Assignment:
The sole answer should be the number of lines in the material below that hold "next".

++++++++++

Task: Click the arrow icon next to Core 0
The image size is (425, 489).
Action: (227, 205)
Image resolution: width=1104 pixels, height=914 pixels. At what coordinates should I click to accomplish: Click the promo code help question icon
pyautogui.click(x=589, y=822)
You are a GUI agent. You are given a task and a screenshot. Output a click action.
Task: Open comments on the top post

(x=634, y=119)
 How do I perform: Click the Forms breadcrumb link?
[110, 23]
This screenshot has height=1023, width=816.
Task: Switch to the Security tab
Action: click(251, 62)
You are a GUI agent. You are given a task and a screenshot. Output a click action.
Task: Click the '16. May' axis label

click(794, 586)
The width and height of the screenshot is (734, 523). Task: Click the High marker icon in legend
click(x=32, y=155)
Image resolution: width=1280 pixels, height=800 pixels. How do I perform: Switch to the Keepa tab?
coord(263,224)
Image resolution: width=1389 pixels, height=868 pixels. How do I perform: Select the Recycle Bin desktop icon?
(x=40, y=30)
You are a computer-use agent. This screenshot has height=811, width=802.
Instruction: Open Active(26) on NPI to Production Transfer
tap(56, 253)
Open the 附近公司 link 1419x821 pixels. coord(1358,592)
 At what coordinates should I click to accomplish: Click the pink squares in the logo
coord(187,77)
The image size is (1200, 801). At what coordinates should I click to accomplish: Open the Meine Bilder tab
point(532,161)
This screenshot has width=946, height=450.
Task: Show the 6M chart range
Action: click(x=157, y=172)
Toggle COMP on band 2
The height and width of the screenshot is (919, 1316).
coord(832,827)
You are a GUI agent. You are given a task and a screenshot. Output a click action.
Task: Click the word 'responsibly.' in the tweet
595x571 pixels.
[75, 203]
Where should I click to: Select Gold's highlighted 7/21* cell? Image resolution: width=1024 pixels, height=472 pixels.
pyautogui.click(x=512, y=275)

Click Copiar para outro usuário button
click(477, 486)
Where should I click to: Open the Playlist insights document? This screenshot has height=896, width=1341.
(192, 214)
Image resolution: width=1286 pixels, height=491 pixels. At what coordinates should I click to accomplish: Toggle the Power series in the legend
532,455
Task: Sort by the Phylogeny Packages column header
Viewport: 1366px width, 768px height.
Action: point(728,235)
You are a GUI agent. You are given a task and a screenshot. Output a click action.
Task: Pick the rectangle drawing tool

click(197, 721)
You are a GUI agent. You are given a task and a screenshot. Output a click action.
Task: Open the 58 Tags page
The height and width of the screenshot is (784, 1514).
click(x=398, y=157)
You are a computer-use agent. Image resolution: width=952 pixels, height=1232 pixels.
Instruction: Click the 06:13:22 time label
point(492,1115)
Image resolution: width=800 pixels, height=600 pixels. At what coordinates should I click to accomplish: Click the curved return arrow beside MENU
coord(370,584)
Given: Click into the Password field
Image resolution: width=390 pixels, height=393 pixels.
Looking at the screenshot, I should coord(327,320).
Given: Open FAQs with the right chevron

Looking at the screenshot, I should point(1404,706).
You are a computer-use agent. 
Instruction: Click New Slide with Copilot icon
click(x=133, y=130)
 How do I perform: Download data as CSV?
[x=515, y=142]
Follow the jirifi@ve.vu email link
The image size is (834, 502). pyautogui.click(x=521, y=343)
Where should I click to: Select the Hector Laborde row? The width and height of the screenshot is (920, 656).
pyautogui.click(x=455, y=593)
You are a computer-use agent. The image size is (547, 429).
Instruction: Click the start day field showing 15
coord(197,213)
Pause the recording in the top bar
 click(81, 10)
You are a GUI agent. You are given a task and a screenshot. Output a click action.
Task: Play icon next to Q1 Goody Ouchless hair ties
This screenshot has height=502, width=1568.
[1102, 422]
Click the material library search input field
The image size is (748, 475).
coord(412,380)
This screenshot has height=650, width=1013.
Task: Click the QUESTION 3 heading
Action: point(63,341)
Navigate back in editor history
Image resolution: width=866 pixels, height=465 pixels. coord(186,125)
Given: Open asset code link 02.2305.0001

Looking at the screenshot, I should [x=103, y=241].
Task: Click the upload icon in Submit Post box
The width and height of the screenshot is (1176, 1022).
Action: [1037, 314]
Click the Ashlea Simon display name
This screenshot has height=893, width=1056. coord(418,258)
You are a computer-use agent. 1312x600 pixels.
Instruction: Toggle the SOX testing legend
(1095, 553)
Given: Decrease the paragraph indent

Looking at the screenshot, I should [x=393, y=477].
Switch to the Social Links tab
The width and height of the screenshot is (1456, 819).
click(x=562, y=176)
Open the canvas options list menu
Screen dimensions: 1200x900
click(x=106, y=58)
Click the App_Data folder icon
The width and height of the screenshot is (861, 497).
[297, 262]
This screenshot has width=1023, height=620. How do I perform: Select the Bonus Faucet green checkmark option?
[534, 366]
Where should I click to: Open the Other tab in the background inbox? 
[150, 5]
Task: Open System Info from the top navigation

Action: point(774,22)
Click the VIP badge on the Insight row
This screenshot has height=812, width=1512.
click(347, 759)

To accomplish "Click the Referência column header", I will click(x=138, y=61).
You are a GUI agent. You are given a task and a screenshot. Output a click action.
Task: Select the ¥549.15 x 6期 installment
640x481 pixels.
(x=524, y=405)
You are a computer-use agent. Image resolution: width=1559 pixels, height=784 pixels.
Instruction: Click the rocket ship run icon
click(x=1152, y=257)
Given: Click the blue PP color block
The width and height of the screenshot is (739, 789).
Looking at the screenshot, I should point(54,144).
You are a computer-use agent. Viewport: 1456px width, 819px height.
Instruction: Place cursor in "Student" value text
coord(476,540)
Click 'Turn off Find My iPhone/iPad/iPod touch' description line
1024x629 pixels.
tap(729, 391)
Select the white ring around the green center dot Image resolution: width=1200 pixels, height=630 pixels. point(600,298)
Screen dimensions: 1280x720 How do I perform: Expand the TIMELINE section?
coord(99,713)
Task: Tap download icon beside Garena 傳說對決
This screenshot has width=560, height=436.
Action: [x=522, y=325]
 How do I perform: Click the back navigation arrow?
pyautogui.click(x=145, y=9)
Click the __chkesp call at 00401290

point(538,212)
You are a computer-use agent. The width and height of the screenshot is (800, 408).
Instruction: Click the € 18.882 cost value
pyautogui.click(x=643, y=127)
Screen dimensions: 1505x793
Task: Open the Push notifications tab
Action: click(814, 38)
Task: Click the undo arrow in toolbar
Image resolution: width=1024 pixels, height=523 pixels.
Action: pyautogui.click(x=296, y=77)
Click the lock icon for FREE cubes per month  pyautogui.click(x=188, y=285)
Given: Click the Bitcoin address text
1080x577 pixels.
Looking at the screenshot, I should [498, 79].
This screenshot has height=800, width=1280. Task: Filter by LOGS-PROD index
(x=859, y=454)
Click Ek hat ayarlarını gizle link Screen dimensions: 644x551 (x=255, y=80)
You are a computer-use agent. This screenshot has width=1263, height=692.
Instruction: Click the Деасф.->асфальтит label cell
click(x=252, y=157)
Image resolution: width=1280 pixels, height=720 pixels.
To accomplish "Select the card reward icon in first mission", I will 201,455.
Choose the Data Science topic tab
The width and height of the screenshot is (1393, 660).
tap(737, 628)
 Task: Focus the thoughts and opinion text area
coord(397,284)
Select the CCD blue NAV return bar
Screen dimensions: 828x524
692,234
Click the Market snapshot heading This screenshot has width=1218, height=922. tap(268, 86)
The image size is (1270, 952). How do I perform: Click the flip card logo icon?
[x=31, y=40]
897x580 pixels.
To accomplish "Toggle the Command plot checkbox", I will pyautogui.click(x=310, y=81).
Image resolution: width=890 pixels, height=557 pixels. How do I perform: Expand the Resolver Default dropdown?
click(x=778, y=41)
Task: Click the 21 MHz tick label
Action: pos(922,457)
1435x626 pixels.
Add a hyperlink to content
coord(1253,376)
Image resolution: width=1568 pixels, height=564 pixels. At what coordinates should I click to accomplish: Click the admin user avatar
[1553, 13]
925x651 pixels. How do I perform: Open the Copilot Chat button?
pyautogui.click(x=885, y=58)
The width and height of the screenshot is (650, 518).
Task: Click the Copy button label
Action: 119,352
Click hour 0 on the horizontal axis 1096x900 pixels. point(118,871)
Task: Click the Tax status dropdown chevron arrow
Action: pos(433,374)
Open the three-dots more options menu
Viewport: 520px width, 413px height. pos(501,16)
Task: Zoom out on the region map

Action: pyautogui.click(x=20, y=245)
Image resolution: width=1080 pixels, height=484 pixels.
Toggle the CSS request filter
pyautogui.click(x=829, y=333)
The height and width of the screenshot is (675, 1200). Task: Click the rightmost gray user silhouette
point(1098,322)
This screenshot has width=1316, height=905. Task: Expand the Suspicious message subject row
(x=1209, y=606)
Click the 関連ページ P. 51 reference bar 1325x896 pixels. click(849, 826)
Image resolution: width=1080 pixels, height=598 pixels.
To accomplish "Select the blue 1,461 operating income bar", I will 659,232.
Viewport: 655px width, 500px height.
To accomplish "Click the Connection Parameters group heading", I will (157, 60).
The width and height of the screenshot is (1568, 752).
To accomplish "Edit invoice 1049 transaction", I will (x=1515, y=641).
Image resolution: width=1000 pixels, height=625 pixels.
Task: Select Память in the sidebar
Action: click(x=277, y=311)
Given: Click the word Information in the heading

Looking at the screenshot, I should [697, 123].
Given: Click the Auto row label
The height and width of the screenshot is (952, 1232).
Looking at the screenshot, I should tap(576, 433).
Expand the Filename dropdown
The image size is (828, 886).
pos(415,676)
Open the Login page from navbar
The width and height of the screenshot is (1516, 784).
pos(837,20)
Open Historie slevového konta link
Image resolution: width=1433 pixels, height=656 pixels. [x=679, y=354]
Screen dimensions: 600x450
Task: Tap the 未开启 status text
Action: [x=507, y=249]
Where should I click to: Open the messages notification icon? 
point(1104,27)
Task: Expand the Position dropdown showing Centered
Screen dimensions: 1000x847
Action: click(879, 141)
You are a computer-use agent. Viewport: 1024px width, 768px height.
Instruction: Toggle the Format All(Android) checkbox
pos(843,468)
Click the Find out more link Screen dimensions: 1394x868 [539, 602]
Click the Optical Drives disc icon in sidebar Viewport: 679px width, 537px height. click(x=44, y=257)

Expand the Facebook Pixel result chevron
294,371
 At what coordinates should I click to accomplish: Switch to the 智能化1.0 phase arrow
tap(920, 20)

++++++++++

Answer below:
2